If you are new to race training there are a few things you’ll need to know. Here are my top three tips for new (or old) racers!
Tip # 1 -Focus on Form
The American Academy of Physical Medicine and Rehabilitation reports that nearly 70 percent of runners will develop a related injury. It’s unbelievable, but this stat makes running one of the most dangerous sports on the planet. The good news is, it doesn’t have to be that way.
Several programs have been developed to teach runners how to improve their form, therby dramatically decreasing the risk of injury. I’m a huge proponent (and certified instructor) of ChiRunning. This practice helps runners learn proper alignment while, remaining relaxed, to promote energy-effiency and injury prevention. You can easily self-study this technique with the ChiRunning books or DVDs. Even better, you can arrange to work with a certified instructor for one-on-one coaching!
There are other great programs/guides as well. These include Pose Running, Good Form Running, and many more. While the names of techniques vary, most underlying principles stay the same.
Tip # 2 - Get A Plan
In an ideal world every runner would hire an awesome coach to work with them. The coach can adjust each weeks runs based on results from the prior week. Coaches help athletes set goals, measure progress and push them beyond their comfort zones. At www.PittsburghRunner.com, we can definitely hook you up with something like this, but if private coaching isn’t in your budget, you can still get a great plan online for FREE.
Simply Google "Marathon Training Plan." You’ll end up with about 10 million results! Sort through the results until you find one that is right for you. Watch out for online programs that require you to pay. If you do pick a paid program, be sure it comes with a coach (even if they only talk to you once or twice to provide a customized version of the plan).
Here are a few things to look for in your program:
- Grab a 16 - 20 week program depending on your base level of fitness (12 - 16 for a half marathon)
- Don’t over commit your time. If you are already a runner you can get away with two weekday runs of 45 - 60 minutes, and a long weekend run
- Look for something that incorporates cross training on off days (maybe a spin class during the week, yoga, walking, etc)
- Don’t hesitate to choose a walk/run plan, especially if you’re new (you’ll likely be doing 4 - 5 days per week with an option like this)
Tip #3 - Don’t Get Caught Up In Marketing/Just Run!
Sure, you might be extremely excited to get started. You may even be thinking “I need new shoes, new clothes, a GPS watch, heart rate monitor, nutrition gels.” The truth is, all of this crap is just icing on the cake. Running is free! Everyone has access and you can do it in almost anything.
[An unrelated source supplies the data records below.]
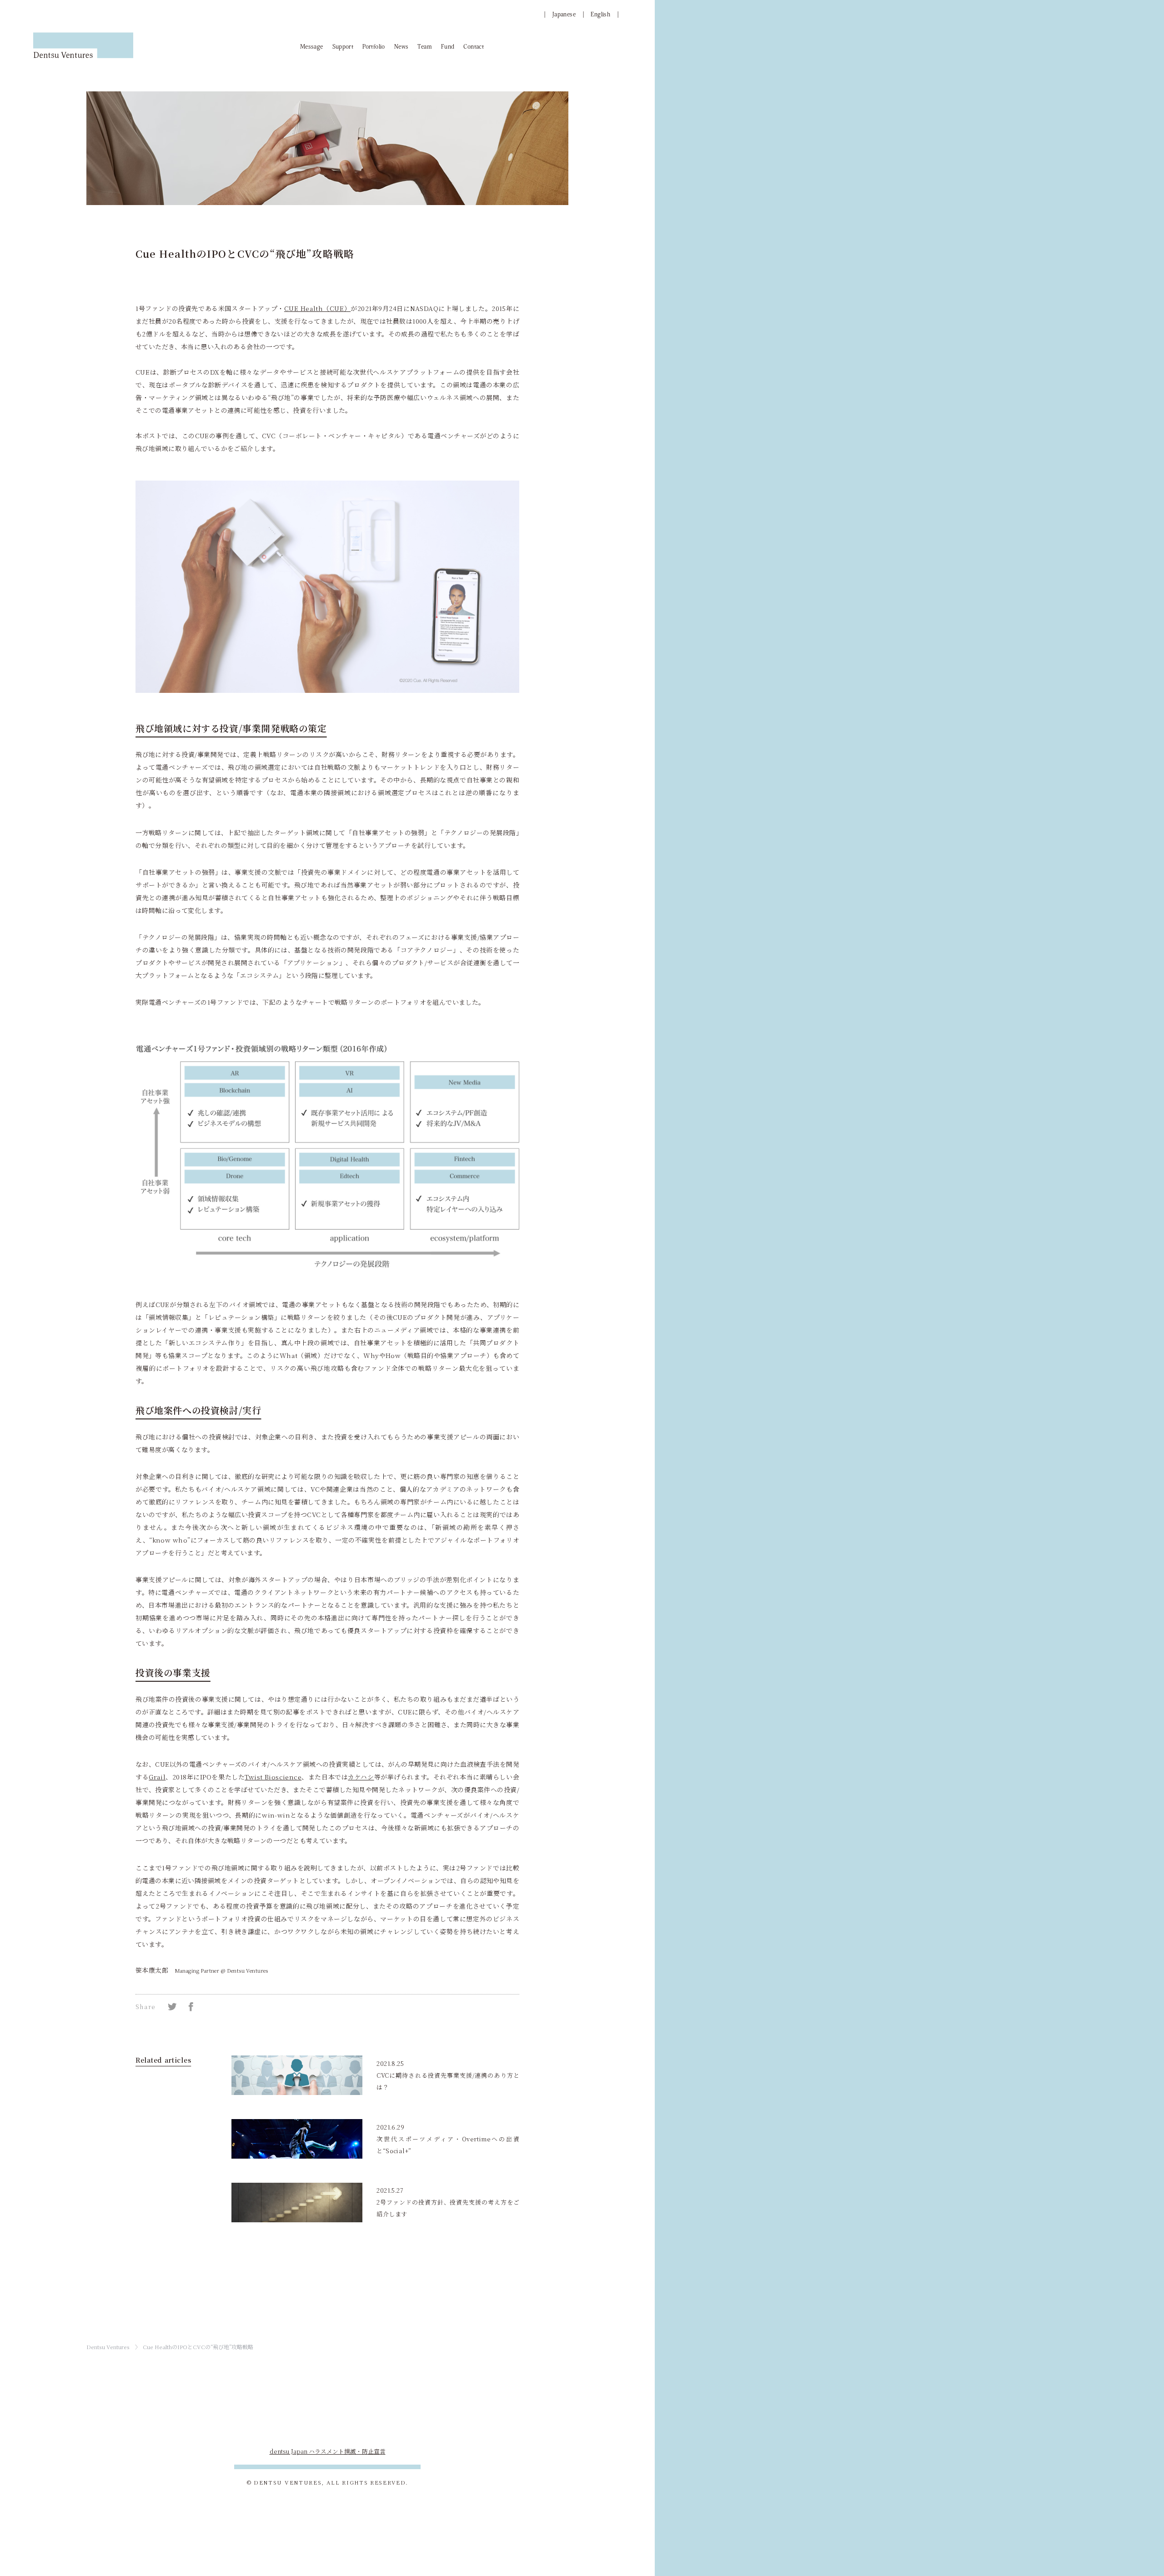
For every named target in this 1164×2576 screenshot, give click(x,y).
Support (343, 46)
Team (424, 46)
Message (311, 46)
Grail (157, 1776)
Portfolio (373, 46)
Let’s take a quick look at the common items most runners think they “need."
- Shoes: Yes, they are important, but not as important as we’ve been lead to believe. You don’t need to drop $200 on a pair (and if you read “Born to Run” you might not wear shoes at all). Look for something that will ease you into moving toward a neutral drop over time (I like the Kinvara). You might also check out this post by ChiRunning founder Danny Dryer on minimalist shoes.
- GPS Watch: If you don’t have a $300 watch, how could you possibly know how far you’ve gone? First, distance isn’t everything, you could always focus on time (ex; “I want to run 45 minutes today). That said, knowing how far you’ve gone is nice. Instead of grabbing an expensive watch, download a free app for your smart phone. They’re just as good and automatically sync to other online tracking services.
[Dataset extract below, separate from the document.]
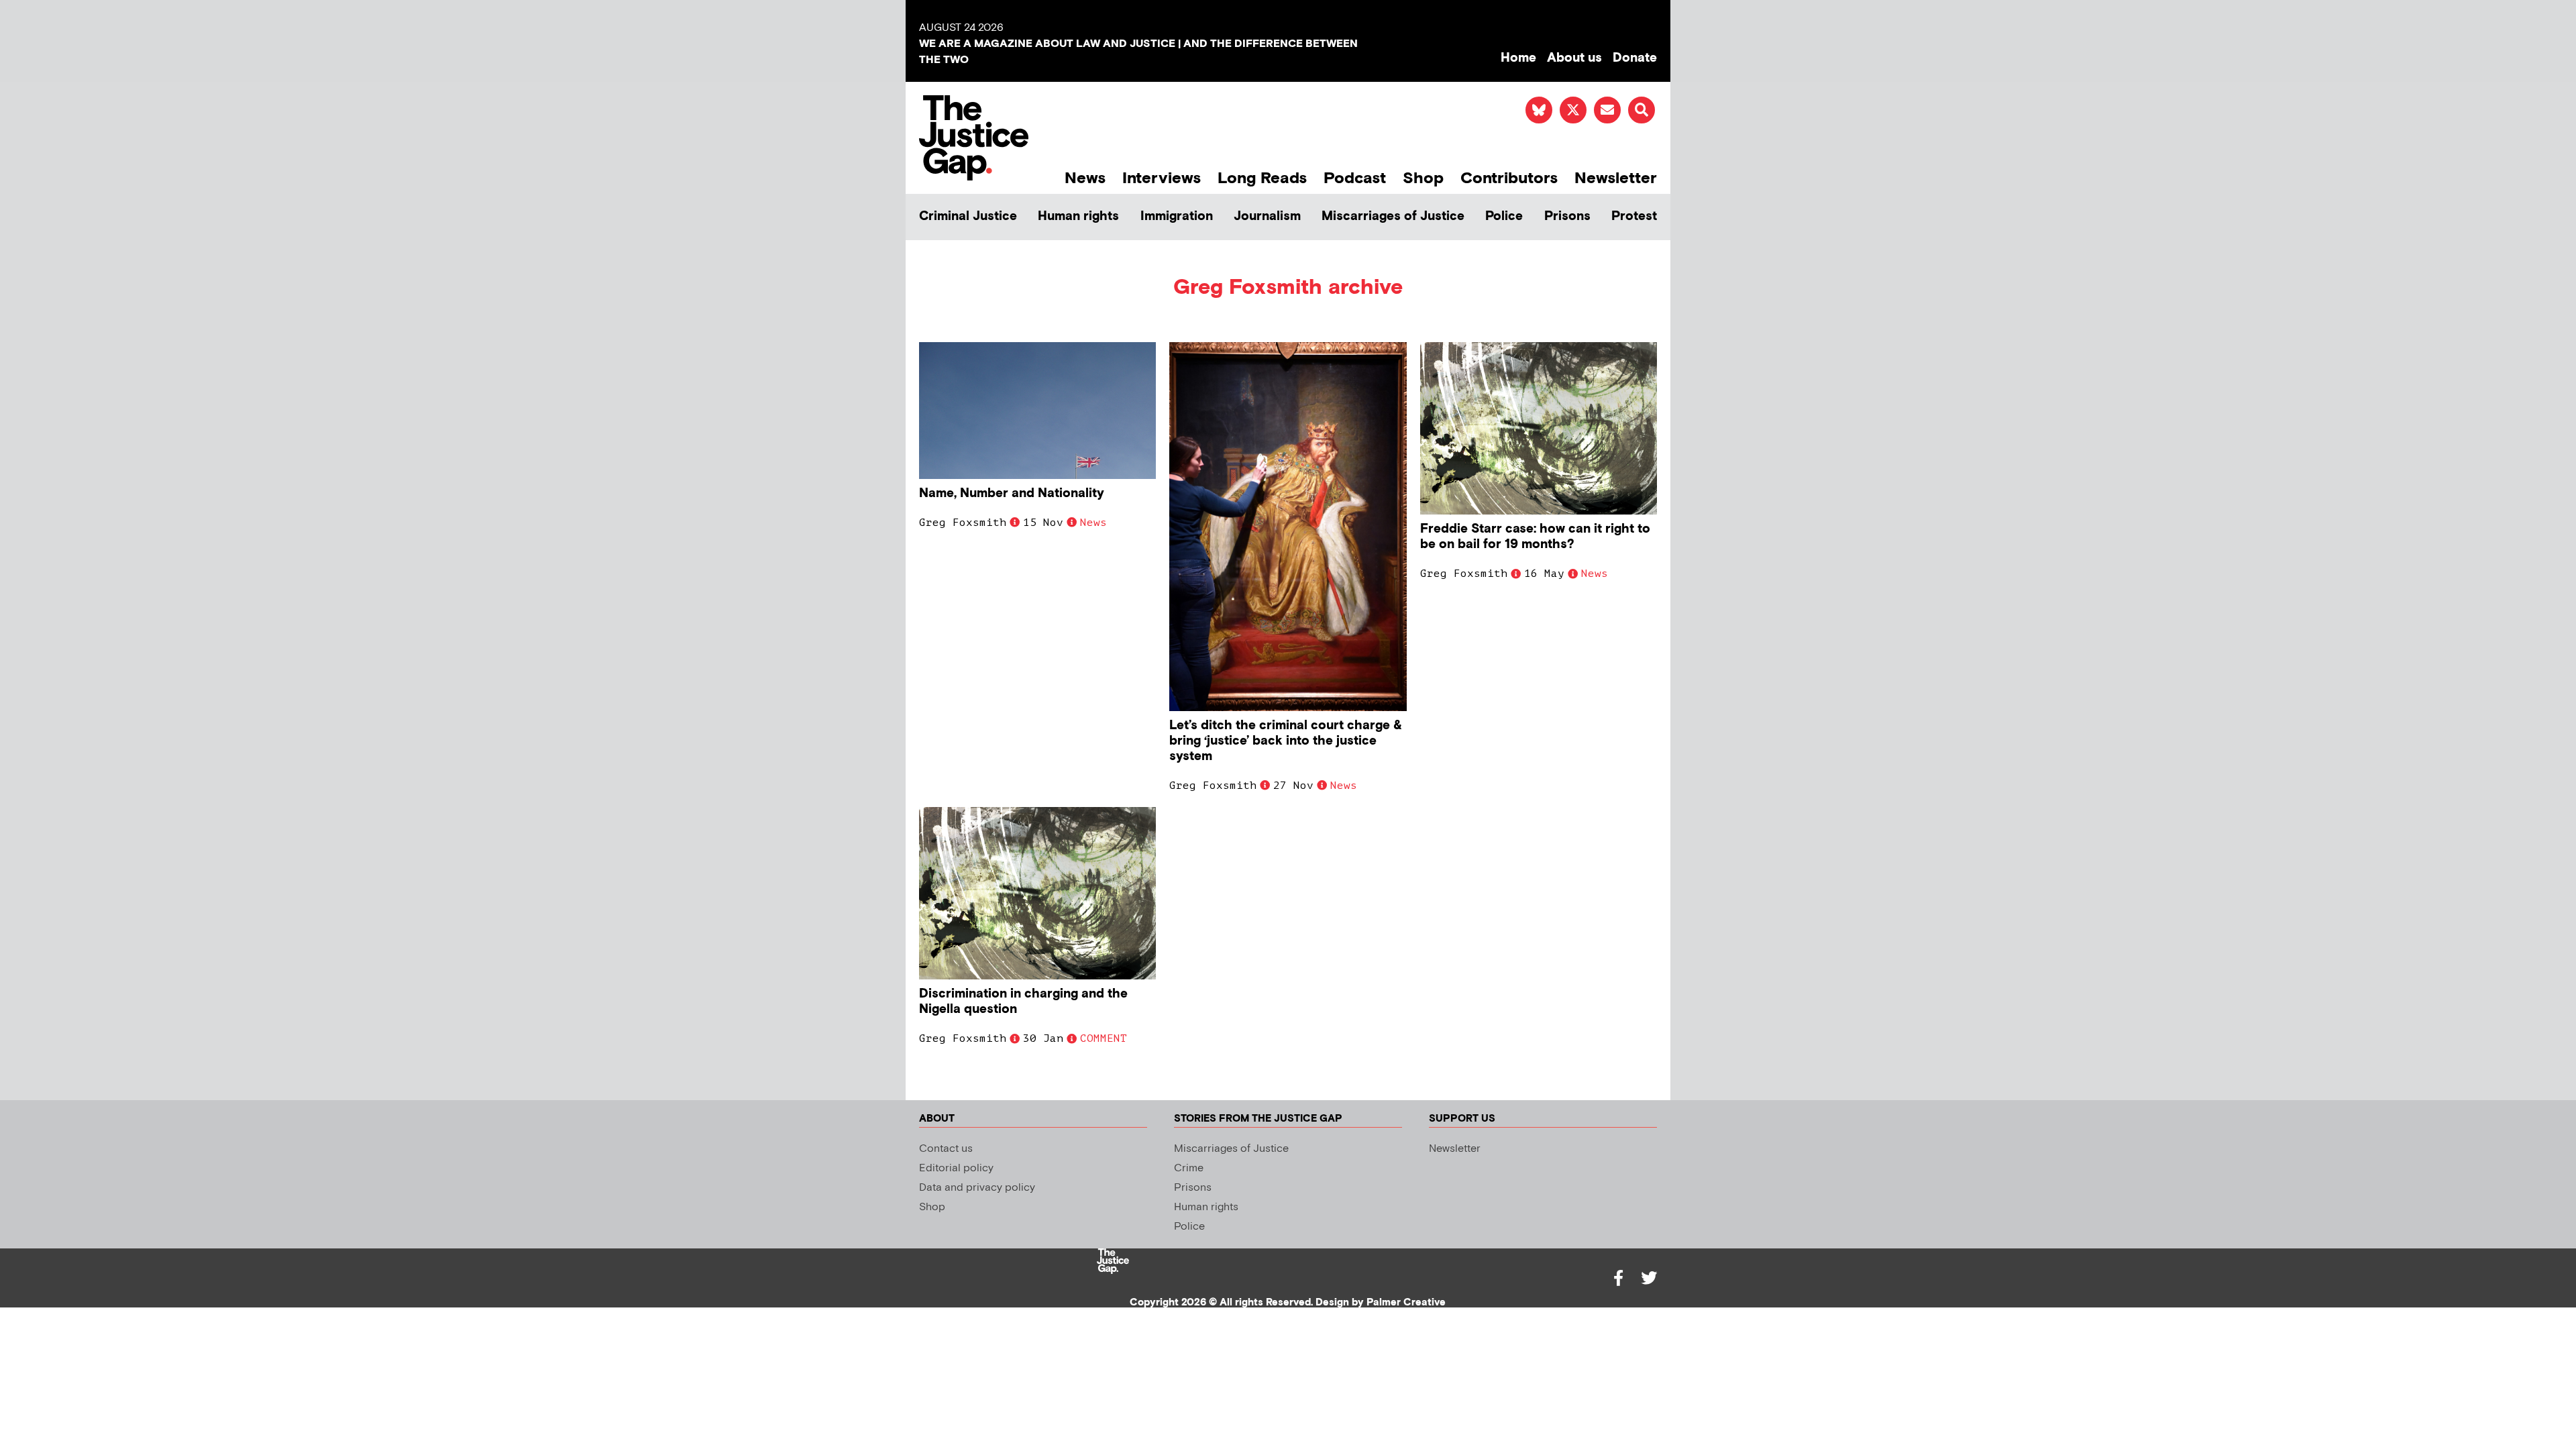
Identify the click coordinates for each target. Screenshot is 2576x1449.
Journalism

- Heart Rate Monitor: Similar to the GPS watch, this is a nice-to-have. At the end of the day you can use your Rate of Perceived Exertion to deliver the same benefits as training with a HR monitor.
- Clothing: Good clothing does make a difference in how you feel, but don’t drop hundreds of dollars at a running shoe store. You can start with an old pair of gym shorts and a t-shirt. As you run more, you’ll probably want to upgrade to a dry fit type of material. You can get everything you need (from pants, to shorts, shirts, jackets, compression shorts, and more) at a store like TJ Maxx, Marshals, or even Gabriel Brothers at a fraction of the cost.
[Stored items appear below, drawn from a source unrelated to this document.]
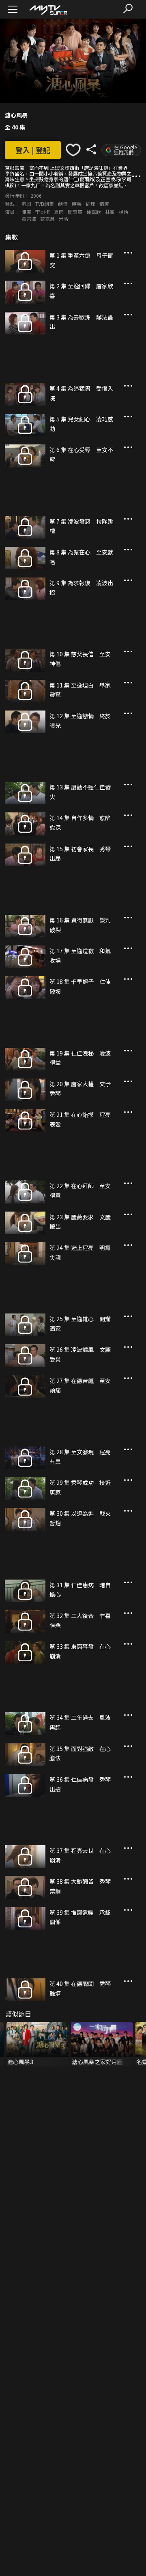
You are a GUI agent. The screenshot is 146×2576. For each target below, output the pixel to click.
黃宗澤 (28, 218)
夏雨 (59, 211)
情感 (104, 203)
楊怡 (124, 211)
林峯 (110, 211)
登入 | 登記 (32, 150)
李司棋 (42, 211)
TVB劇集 (44, 203)
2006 (36, 195)
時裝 (77, 203)
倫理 (90, 203)
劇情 (63, 203)
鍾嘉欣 (93, 211)
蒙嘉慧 (47, 218)
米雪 (64, 218)
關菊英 (75, 211)
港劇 (26, 203)
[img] (48, 9)
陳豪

- Gels, Bars & Nutrition: Lastly, every magazine you read, or event you watch, will try and convince you to be hammering back goo’s, gels, gatorade and other sugary items to ‘fuel’ your runs. Don’t listen. You need much less then you’ve been lead to believe. Not working out longer than 45 minutes? All you need is water. If you’re starting to go longer, then consider one gel per hour or some other type of fuel, but use it sparingly. You’re stomach (and waistline) will thank you.